Dataset records:
····················

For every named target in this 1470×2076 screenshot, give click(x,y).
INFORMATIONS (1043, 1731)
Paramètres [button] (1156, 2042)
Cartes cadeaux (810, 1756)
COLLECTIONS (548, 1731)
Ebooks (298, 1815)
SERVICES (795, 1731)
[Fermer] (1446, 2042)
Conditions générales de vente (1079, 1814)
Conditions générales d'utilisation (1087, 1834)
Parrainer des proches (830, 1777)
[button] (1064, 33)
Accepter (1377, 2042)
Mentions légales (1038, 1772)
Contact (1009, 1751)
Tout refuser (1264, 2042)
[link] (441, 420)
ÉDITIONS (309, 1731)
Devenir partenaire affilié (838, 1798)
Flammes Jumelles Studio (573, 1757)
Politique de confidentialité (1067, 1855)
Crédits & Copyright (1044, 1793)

····················

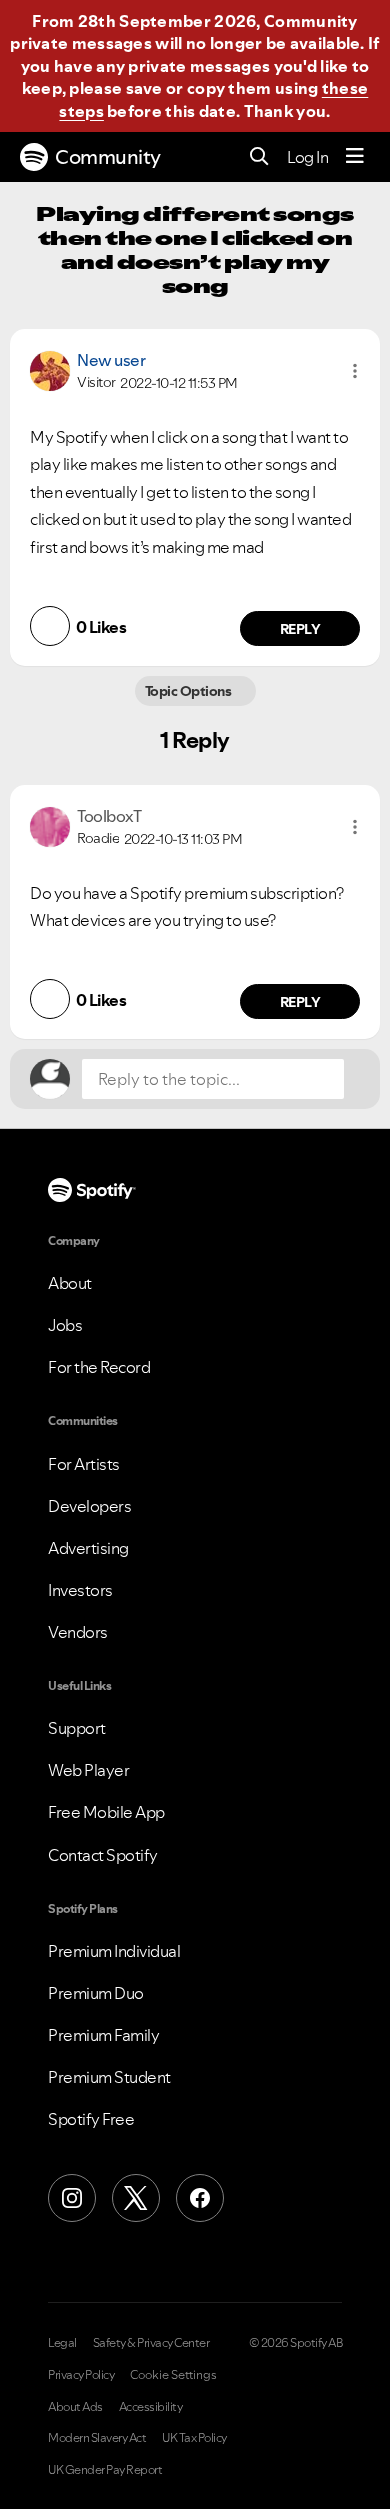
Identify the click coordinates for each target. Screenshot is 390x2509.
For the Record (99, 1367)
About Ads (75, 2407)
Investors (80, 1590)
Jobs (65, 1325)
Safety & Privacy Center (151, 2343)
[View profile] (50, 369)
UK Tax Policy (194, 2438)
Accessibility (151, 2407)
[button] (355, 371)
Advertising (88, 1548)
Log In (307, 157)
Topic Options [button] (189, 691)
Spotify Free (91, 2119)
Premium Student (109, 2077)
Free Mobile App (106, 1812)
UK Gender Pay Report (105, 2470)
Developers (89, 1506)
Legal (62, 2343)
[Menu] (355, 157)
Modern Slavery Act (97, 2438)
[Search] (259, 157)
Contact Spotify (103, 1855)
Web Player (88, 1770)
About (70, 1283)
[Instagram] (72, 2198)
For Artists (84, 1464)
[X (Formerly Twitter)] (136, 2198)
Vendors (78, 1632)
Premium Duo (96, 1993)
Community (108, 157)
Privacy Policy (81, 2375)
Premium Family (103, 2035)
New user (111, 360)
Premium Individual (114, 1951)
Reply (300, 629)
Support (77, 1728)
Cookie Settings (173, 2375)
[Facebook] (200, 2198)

····················

Going back to the entries above, set down exactly the lines that begin at the one with "[button] (355, 371)" and end at the one with "[Facebook] (200, 2198)", both included, and nothing else.

[button] (355, 371)
Advertising (88, 1548)
Log In (307, 157)
Topic Options [button] (189, 691)
Spotify Free (91, 2119)
Premium Student (109, 2077)
Free Mobile App (106, 1812)
UK Gender Pay Report (105, 2470)
Developers (89, 1506)
Legal (62, 2343)
[Menu] (355, 157)
Modern Slavery Act (97, 2438)
[Search] (259, 157)
Contact Spotify (103, 1855)
Web Player (88, 1770)
About (70, 1283)
[Instagram] (72, 2198)
For Artists (84, 1464)
[X (Formerly Twitter)] (136, 2198)
Vendors (78, 1632)
Premium Duo (96, 1993)
Community (108, 157)
Privacy Policy (81, 2375)
Premium Family (103, 2035)
New user (111, 360)
Premium Individual (114, 1951)
Reply (300, 629)
Support (77, 1728)
Cookie Settings (173, 2375)
[Facebook] (200, 2198)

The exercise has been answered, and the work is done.